Napisz felieton trzeba to uzupełnić ale ja jakoś nie mam weny. proszę o pomoc. jedną z bolączek/atrakcji (niepotrzebne skreślić) współczesnego życia jest............................. Na przykład................................. Zresztą........................, to gdy............................................................. A ponieważ ................................, wygląda na to, że...................., więc............................. Niekiedy............................., choć bywa i tak, że .................................. Zdarzyło się też niedawno, że............................................... Okazało się, że.................................... Z kolei ....................................., ale........................................ I tak................................. I bardzo słusznie, bo gdyby.............................................. Ciągła obecność................... jest.................................... ,więc.............................. I to jest ........................... No, chyba że........................................ Bo i to jest możliwe.
nowosia
Jedną z bolączek współczesnego życia jest pośpiech i związany z nim brak tolerancji.

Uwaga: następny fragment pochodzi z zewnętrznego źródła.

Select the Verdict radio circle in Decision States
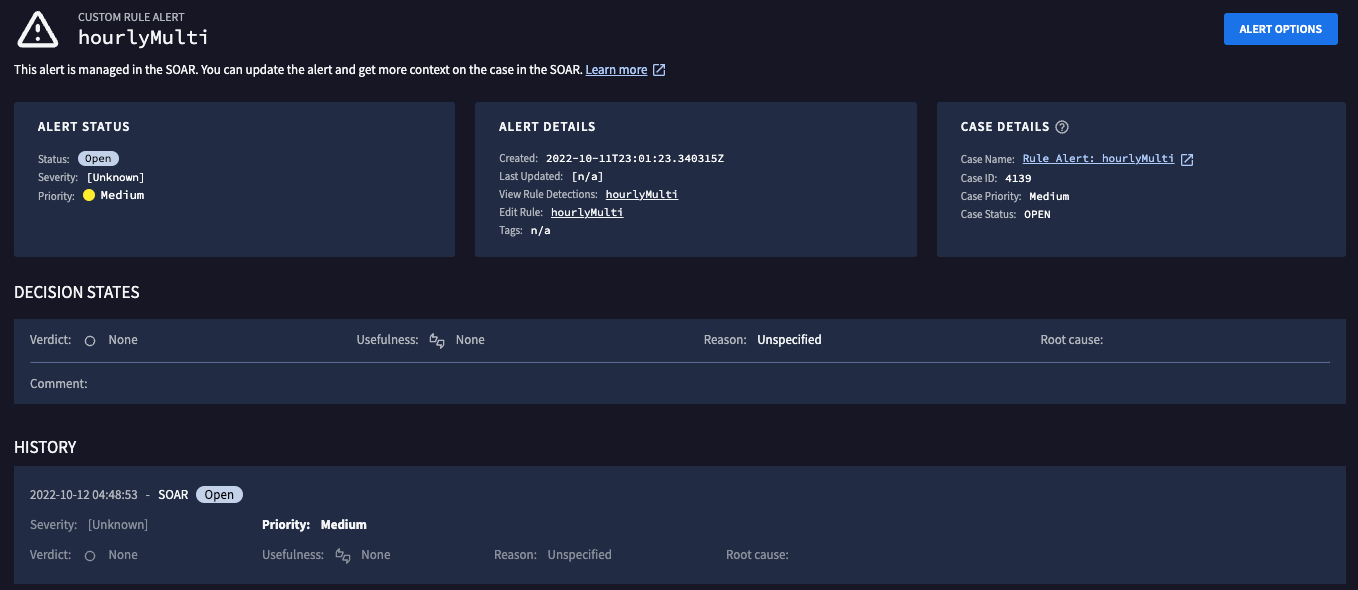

Na przykład zniecierpliwienie kierowców stojących w korkach ulicznych. Zresztą piesi również nie mają zrozumienia dla kierowców , to gdy stoi się w nieskończoność na skraju jezdni, czyhając na okazję do przemknięciaa na drugą stronę nie sprzyja wyrozumiałości. A ponieważ kierowcy zwykle nie wykazują zrozumienia dla pieszych, wygląda na to, że problem pozostanie jeszcze przez jakiś czas nierozwiązany, więc pozostaje tylko wychodzić z domu mając w zapasie trochę więcej czasu. Niekiedy sytuacja wygląda naprawdę beznadziejnie, choć bywa i tak, że zdarzają się kierowcy ustępujący pierwszeństwa pieszym. Zdarzyło się też niedawno, że na jednym z przejść na głównej ulicy naszego miasta ciągle świeci się zielone światło dla przechodzących. Okazało się, że jest to przejście z nieprzerwanym, w zasadzie, ruchem pieszych. Z kolei kierowców to rozwiązanie doprowadza do szaleństwa, ale trudno im się dziwić, skoro przebrnięcie przez to przejście graniczy z cudem. I tak powstał pomysł budowy w tym miejscu przejścia podziemnego dla pieszych. I bardzo słusznie, bo gdyby pozostawić problem bez radykalnego rozwiązania mogłoby to zakończyć się katastrofą .Ciągła obecność pieszych na jezdni jest praktycznie nie do przeczekania dla kierowców ,więc w końcu wjeżdżają pomiędzy pieszych. I to jest dopiero straszna wojna nerwów. No, chyba że zdarzą się piesi, którzy zatrzymują się i dają kierowcom możliwość przejechania, wystarczy tylko przez chwilę pomyśleć i nie kierować się emocjami . Bo i to jest możliwe.